With the end of the Cold War, it appeared that demagogues playing upon foreign policy fears were no longer relevant in American politics. That certainly changed with the terrorist attacks of 9/11. Today, many of the voters supporting Trump identify terrorism as the number one issue confronting the nation, and it is sobering to think that another act of domestic terrorism might propel Trump to the Presidency. Trump’s base is also concerned with the economic inequality of the bank bailout and corporate greed and control of the American economy. In this latter case, Trump voters share similar concerns with supporters of Bernie Sanders.
The bottom line is that Trump represents a tradition of political demagoguery and democratic discontent which has characterized the United States throughout its history; often placing the blame for a deteriorating domestic and foreign situation on immigrants and minority groups. The question is how to address this discontent with its often racist subtext.
While Hillary Clinton is doing well with African American voters, the Democratic Party has sought to prevent dissidents, like George McGovern in 1972 and Bernie Sanders today, from ever capturing control of the party through the imposition of establishment super delegates.
Lacking this antidemocratic tool, the Republican Party establishment denounces Trump as a con-artist and tends to denigrate those supporting the erratic businessman.

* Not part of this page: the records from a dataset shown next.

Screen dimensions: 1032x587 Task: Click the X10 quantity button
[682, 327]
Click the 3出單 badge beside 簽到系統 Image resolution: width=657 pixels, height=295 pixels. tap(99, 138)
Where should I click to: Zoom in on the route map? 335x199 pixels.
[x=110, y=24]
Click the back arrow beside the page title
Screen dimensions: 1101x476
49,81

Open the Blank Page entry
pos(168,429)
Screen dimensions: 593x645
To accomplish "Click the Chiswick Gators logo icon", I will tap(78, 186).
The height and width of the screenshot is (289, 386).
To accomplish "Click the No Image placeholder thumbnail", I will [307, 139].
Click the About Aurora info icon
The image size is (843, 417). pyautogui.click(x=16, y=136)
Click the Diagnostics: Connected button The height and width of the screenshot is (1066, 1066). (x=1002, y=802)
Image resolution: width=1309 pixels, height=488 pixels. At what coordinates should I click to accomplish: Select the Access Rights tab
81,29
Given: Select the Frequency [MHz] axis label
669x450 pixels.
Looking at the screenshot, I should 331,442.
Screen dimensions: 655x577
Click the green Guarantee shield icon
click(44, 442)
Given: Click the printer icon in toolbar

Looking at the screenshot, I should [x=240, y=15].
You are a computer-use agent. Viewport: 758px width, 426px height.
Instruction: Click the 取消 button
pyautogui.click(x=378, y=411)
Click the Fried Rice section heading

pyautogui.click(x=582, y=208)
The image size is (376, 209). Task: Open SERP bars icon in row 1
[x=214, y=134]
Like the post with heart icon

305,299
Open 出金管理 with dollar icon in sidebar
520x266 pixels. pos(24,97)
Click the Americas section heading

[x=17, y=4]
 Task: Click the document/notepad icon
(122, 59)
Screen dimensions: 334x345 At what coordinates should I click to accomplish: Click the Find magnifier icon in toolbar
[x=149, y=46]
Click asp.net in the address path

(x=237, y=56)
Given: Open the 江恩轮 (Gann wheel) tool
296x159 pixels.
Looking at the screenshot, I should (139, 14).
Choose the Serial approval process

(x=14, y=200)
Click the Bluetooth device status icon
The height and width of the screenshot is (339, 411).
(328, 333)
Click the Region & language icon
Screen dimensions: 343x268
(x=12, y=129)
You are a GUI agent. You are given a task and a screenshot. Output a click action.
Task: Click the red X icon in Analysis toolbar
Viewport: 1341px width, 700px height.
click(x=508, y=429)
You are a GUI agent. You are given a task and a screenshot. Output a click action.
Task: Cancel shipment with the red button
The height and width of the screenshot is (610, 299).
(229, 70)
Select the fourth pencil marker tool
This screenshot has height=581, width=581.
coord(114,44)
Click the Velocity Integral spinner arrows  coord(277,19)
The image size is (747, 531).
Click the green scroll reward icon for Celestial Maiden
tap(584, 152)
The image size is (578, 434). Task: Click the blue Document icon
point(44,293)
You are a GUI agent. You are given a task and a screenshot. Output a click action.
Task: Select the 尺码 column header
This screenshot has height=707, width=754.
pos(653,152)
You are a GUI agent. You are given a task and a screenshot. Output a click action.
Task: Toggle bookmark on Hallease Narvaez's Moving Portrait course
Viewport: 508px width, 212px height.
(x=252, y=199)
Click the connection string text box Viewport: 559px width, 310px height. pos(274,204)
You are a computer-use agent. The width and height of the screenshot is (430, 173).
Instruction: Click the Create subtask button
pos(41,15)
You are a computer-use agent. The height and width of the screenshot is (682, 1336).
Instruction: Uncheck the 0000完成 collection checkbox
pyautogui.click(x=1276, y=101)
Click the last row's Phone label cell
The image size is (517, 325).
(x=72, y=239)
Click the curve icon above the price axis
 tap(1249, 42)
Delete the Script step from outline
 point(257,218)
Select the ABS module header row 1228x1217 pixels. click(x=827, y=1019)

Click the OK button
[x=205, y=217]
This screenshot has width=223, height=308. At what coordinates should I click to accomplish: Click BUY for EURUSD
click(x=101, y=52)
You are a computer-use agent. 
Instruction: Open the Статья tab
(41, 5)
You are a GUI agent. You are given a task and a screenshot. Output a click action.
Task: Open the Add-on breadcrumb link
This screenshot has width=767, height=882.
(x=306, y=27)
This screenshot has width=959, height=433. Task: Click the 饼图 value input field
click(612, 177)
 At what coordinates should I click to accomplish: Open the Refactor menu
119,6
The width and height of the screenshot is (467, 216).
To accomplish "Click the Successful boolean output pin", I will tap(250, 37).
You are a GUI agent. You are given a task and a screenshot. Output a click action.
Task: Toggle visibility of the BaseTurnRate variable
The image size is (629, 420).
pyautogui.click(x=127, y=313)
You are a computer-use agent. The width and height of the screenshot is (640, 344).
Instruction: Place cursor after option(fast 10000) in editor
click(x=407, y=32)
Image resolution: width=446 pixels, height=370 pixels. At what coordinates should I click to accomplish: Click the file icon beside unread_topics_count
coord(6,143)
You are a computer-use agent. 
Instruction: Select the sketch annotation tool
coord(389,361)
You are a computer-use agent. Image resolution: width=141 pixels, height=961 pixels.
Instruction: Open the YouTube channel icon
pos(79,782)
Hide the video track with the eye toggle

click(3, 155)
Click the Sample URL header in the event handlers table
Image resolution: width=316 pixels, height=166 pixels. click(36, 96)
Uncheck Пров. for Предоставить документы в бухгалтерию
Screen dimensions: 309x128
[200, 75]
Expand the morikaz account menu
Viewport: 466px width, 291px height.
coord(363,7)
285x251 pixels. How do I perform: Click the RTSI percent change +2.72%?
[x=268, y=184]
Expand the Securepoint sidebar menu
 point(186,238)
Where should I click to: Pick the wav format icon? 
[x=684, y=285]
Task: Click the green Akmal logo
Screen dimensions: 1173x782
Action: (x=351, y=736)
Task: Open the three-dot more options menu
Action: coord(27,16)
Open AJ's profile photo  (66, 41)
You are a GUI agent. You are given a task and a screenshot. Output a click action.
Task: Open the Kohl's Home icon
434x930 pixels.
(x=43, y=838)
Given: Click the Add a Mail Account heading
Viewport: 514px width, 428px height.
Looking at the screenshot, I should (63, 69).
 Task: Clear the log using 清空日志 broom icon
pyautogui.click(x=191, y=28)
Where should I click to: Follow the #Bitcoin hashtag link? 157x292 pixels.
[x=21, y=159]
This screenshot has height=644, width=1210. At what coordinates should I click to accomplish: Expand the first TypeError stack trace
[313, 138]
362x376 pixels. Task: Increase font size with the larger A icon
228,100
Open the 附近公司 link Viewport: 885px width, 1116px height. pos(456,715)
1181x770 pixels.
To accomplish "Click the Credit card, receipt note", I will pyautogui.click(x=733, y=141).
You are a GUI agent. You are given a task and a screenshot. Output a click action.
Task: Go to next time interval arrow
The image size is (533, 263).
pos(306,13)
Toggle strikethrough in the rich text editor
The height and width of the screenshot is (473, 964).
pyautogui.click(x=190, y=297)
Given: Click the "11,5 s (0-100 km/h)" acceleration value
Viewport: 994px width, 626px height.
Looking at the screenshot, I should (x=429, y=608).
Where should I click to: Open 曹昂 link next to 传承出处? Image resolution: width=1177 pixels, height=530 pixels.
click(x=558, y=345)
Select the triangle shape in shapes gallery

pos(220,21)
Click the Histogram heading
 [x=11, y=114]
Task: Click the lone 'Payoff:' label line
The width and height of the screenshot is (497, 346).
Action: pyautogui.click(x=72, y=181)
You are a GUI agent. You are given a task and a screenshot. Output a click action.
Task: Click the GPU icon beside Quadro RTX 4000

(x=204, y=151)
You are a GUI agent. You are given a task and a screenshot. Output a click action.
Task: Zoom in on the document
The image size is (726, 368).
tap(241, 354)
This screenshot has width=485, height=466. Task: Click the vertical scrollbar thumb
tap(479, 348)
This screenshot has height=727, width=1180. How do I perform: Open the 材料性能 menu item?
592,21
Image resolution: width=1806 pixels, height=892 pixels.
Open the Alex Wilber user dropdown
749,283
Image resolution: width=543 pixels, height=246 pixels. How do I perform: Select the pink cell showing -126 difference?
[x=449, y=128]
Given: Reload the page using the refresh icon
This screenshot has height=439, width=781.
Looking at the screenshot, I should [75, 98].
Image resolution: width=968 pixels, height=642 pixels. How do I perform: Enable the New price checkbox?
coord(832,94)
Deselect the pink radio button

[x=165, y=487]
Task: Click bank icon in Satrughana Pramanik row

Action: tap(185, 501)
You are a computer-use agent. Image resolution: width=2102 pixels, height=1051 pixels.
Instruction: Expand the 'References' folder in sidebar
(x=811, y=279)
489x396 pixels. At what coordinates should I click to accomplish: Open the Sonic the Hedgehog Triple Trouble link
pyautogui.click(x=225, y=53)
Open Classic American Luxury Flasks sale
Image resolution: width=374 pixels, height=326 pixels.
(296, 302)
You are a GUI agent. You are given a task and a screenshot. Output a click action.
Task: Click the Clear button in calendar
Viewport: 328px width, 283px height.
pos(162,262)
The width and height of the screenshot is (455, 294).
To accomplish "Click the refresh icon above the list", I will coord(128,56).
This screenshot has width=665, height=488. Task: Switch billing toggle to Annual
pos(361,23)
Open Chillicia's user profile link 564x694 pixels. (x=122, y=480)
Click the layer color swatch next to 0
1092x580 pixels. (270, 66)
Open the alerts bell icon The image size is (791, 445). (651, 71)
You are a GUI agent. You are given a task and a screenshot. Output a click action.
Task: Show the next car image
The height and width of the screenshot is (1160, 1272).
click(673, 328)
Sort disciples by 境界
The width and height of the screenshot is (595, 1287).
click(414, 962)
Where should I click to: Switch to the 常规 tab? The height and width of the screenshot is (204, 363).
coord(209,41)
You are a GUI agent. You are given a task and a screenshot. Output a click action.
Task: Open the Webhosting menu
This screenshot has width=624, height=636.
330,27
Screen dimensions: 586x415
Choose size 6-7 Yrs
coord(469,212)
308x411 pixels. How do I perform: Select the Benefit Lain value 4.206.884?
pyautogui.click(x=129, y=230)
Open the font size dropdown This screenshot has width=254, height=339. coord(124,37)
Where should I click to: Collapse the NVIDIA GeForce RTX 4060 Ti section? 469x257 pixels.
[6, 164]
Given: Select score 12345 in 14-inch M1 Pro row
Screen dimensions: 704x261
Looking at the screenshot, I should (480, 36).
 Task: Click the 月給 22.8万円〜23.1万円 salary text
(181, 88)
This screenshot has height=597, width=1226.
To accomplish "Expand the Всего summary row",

On the other hand, some in the party reconciled to a Trump nomination insist there is nothing to fear from a Trump Presidency as the system of checks and balances will limit the Trump populism.
Missing from much of the discussion surrounding the Trump phenomenon is a concern for the conditions contributing to the insecurities of many working-class Americans. Rather than simply calling people names and engaging in middle-school adolescent behavior, it is necessary to offer specific solutions to the economic, health, and educational needs of Americans and stop the scapegoating of Muslims, Mexican immigrants, blacks, and members of the LGBT community for the ills of American society.
Democracy’s discontents as expressed by Donald Trump and the fictional Howard Beale are best addressed by considering root causes and avoiding the demagoguery that has too often characterized American politics.